* GOAL
Please repeat the listing lines between the one holding "You are a GUI" and the one holding "point(129,68)", inclusive, swapping "click action" for "tap action" and leaving everything else unchanged.

* DATA PROVIDED

--------------------

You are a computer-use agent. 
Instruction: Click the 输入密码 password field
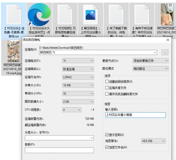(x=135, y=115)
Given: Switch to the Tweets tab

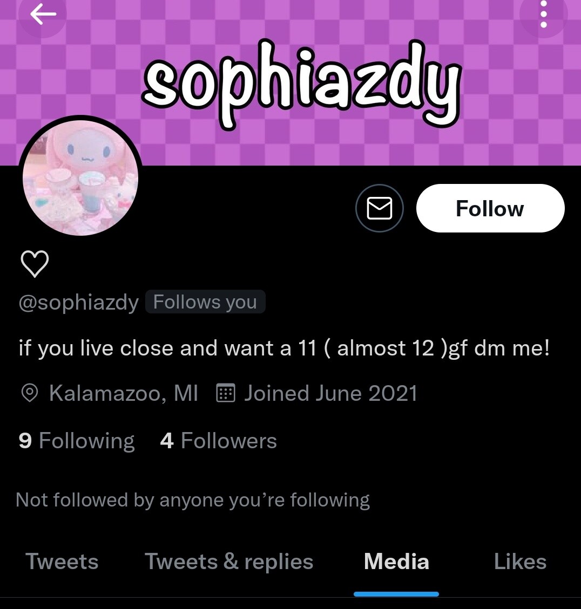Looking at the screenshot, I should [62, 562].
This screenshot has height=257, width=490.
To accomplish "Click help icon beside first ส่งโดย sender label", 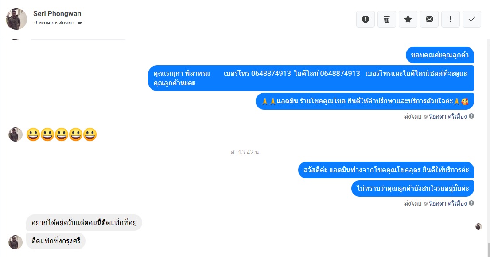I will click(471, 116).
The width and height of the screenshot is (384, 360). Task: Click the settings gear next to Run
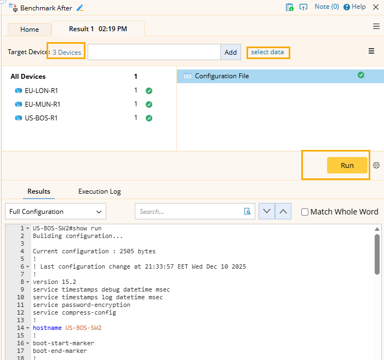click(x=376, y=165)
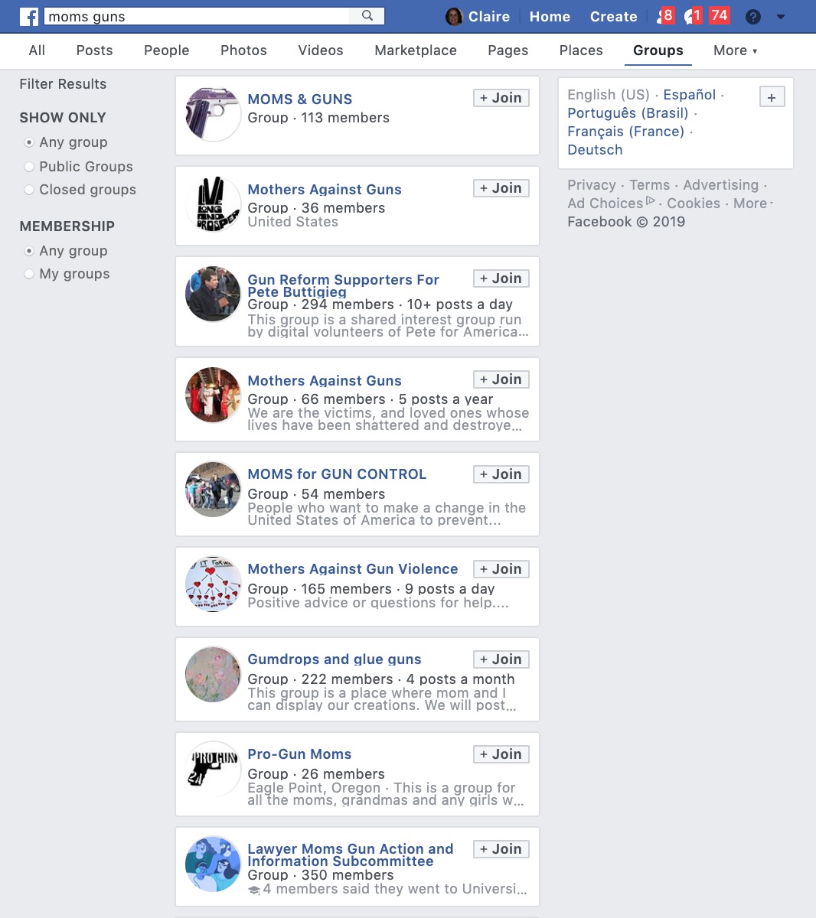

--------------------

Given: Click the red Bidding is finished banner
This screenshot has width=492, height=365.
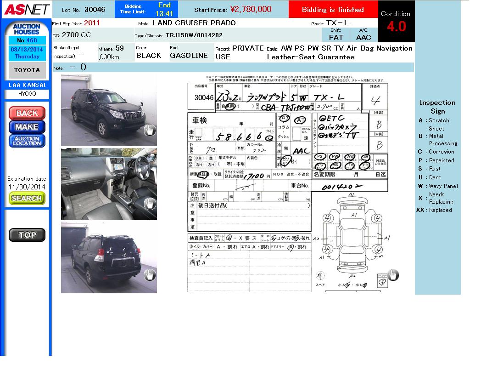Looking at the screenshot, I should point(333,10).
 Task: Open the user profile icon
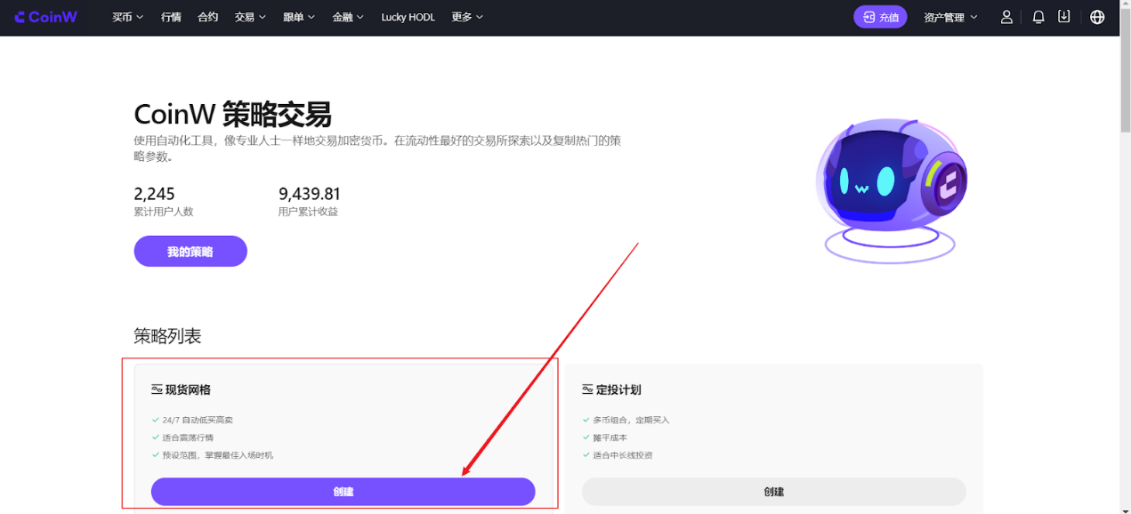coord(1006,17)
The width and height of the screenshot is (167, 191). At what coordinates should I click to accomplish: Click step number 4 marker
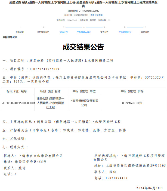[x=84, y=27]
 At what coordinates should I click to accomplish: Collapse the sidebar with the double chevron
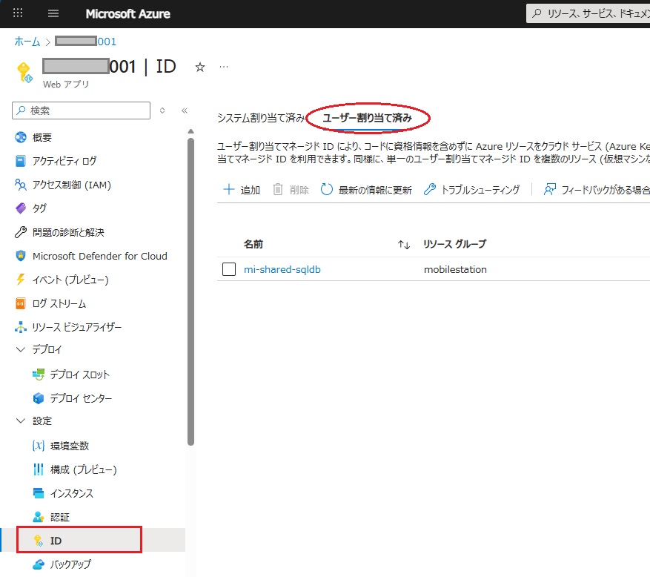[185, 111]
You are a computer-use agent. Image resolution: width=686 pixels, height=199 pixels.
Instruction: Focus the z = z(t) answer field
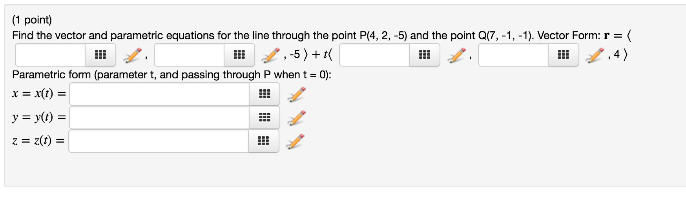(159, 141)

--------------------

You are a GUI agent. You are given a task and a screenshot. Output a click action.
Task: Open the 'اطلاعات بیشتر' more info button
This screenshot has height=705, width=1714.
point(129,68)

--------------------

* SOLUTION
You are a GUI agent. You are given a task and a screenshot. Output a tap action.
Task: Open the 'اطلاعات بیشتر' more info button
This screenshot has height=705, width=1714.
point(129,68)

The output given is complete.